* _EXERCISE AIM_
Retype the passage about the Spalding interview word for word, from "Right here I" up to and including "in a Family.".

Right here I ought to explain something. This interview was quite a family affair. Across the room from me sat Mr. Spalding's nephew—a young scientist—and at my right, upon a couch, was Mrs. Spalding. She is a fit mate for her classically featured husband. She is really very handsome, has a notably delightful voice—soft, cultured, vibrant—and she does what the "advice to wives" departments in the women's magazines always urge young wives to do; she takes an interest in her husband's soul-enthusiasms. Interest? Well, some.

Two Cranks in a Family.

"Men at Base Ball games, all men at Base Ball games, are brethren, equal sharers in whatever joy or woe or protest the great game may bring," said she. "And utterly irreverent. Ban Johnson, the president of the league, was sitting near us in the stand, and a man wanted to make a photograph of him. Did the crowd sit awed and reverent? Not notably. That crowd admired Ban Johnson and, in a way, revered him, but the camera man was an obstruction. What a cry went up! 'Too much Johnson! Too much Johnson!' roared instantly unto the vaulted heavens."

Item-finding records:
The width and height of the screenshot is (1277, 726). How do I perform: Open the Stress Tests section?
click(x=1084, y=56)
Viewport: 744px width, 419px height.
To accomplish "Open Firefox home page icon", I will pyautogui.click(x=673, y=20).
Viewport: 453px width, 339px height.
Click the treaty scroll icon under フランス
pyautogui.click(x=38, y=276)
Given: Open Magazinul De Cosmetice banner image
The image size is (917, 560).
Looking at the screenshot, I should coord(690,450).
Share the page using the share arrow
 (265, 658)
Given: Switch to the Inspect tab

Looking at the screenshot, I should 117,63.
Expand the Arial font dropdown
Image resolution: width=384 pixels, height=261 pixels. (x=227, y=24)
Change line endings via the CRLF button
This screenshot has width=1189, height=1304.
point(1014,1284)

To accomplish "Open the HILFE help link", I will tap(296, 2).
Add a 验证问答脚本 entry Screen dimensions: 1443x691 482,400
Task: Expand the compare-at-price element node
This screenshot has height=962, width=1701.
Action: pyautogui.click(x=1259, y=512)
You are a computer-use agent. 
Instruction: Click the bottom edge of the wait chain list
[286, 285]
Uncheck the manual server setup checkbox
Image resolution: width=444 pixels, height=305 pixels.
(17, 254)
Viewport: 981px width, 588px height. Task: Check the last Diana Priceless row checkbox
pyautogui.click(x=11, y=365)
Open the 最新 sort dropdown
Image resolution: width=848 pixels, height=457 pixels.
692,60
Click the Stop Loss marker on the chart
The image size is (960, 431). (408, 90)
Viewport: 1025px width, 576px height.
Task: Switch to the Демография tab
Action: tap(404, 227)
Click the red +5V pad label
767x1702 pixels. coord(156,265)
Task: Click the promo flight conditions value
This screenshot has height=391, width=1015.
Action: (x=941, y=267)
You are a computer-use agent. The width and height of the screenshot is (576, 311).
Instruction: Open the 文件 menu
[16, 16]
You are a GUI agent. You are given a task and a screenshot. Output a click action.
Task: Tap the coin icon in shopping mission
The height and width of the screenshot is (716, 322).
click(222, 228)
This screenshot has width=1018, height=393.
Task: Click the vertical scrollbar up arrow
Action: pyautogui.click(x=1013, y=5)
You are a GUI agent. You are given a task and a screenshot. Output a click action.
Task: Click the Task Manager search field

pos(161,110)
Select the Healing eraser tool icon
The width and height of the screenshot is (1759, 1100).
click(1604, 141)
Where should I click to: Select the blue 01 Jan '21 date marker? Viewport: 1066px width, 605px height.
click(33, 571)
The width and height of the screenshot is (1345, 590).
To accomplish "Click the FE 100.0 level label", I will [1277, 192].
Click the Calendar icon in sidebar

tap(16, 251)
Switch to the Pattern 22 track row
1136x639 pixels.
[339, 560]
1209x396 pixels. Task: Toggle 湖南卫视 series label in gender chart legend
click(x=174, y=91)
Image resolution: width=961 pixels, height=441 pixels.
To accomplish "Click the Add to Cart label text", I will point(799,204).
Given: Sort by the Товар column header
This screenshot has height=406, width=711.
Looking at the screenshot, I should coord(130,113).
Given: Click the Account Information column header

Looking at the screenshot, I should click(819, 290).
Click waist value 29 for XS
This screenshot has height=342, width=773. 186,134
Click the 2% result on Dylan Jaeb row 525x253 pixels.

* _SOLUTION BELOW_
Right here I ought to explain something. This interview was quite a family affair. Across the room from me sat Mr. Spalding's nephew—a young scientist—and at my right, upon a couch, was Mrs. Spalding. She is a fit mate for her classically featured husband. She is really very handsome, has a notably delightful voice—soft, cultured, vibrant—and she does what the "advice to wives" departments in the women's magazines always urge young wives to do; she takes an interest in her husband's soul-enthusiasms. Interest? Well, some.

Two Cranks in a Family.